These words were spoken to me by a friend many years ago. They shocked me because  I hadn’t said one word during her story. She’d done something she knew would bring her heartache (and it eventually did). I didn’t have to say a word, but because she knew I would’ve told her to protect her heart.

Even though I said nothing, she felt judged. I didn’t know how to handle it the conversation and a rift came between our friendship.

Just because we perceive something as negative doesn’t mean others are being judgmental. We live in a society where some are afraid to tell the truth because people cry “judge” so quickly and others are all too ready to give their opinions. It’s all gotten out of hand with some being too sensitive and others too entitled to speak their mind.

Shaming seeks to control by diminishing

When you seek to make someone feel disgraced, humiliated, or regretful, you are shaming them. Brene Brown, in her book on shaming, defines it as “the intensely painful feeling or experience of believing we are flawed and, therefore, unworthy of acceptance and belonging.” It takes correction to a new level. Instead of saying, “In our home (or friendship or community) we don’t treat others this way,” it says, “I can’t believe you would do something like that, you are not a good person.”

Shaming tells a person their identity, not their actions, is bad. 

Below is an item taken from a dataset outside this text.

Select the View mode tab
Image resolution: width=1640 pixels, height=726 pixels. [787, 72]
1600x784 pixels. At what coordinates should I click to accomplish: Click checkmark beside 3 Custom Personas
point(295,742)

Correcting comes with relationship

We as parents have the responsibility to lovingly correct our children. Therefore, correcting a behavior or training our child isn’t a judgment, it’s our job. It’s our job because of our relationship with them. This is the basic point…whether someone is judging or correcting you comes down to your relationship with them.

If we are a mentor, leader or dear friend to someone we can probably offer advice or correction without the assumption we’re “judging them.” Being biblically corrected is a gift and if you don’t feel a spiritual leader or friend has the right to offer you any words of correction, ask yourself why.

Next time you feel judged, ask yourself, “Why do I feel bad right now? Because she was rude or because she was right?”

What is your heart attitude? 

If you have a child or friend who is veering into dangerous territory and you care for them, offering wisdom is a kindness. When a friend is considering an affair, engaging in dangerous behavior, or starting to hang with a bad crowd, it is honoring to that person to speak up.

Your heart attitude will determine whether they shut down or not. A loving and caring heart says, “The road you’re taking is dangerous, I love you, get off that path.” A judgmental and condemning heart says, “You aren’t very bright  and soon I’m going to say ‘I told you so.'”

Is it a public or private discussion?

two woman gossiping

When, where and how we talk about sensitive things is important. If you use a public forum to point out the error in your sister’s way she’ll go on the defensive. However, if you chose a private moment and share your concerns, she might receive your advice. If you gossip about her in public or at prayer group she’ll feel judged and shamed.

If you are not talking to your friend when you speak your opinion, it’s likely judgment. How can a person be corrected if they can’t even hear what you’re saying?

Are you projecting? 

In high school, I had a friend so devoted to the Lord she made people uncomfortable. Though a fun person, she didn’t participate in a lot of our shenanigans and spent much time in spiritual pursuits. People would say, “She is judging me” over and over again, but that was just not true because she never said a word.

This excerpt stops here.